Kritische Anmerkungen waren unerwünscht

Von den Referaten waren zwei ausgezeichnet und zwei weniger gut. So machte der Geschichtslehrer Hans Berkessel aus Ingelheim am Rhein auf den fast vergessenen Arbeitslosenroman "Der Kopflohn" aufmerksam, geschrieben am Vorabend der nationalsozialistischen "Machtergreifung" 1933, und Martin Straub aus Jena interpretierte in gekonnter Weise die verschlüsselten Texte "Drei Bäume" (1940). Sehenswert waren auch Sarah Kirschs (Stadtschreiberin in Mainz 1988) Film über Anna Seghers "Briefe an eine Freundin" und Wilhelm von Sternburgs Dokumentation "Ich bin in die Eiszeit geraten", entstanden zum hundertsten Geburtstag der Seghers im Jahr 2000.

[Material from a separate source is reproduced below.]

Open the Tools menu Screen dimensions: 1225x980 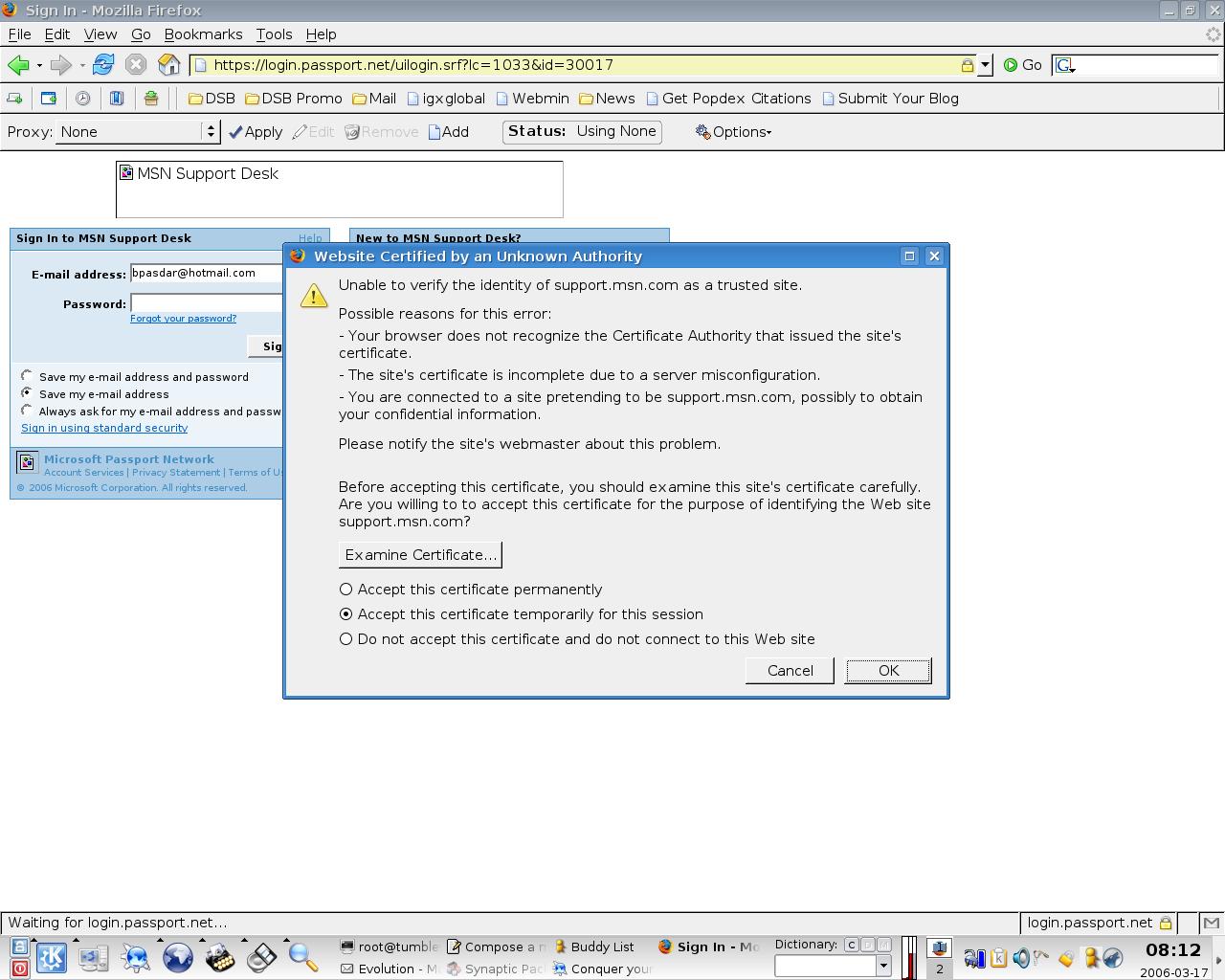(x=274, y=33)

Doch wenn man kritische Punkte im Leben der weltberühmten Autorin ansprechen wollte, warum sie beispielsweise erst drei Jahre nach ihrer Ankunft in West-Berlin 1947 nach Ost-Berlin übersiedelte oder warum ihr Ehemann Laszlo Radvanyi, als er 1952 mit seiner mexikanischen Geliebten in Ost-Berlin eintraf, für die Staatssicherheit zu arbeiten begann, wurde man belehrt, daß das unerwünscht wäre. Dabei kann man das alles in den beiden Bänden der von Christiane Zehl Romero 2000/03 veröffentlichten Biographie nachlesen. Es herrscht also kein Denkverbot wie zu DDR-Zeiten, aber in Bad Berka wurde dazu geschwiegen.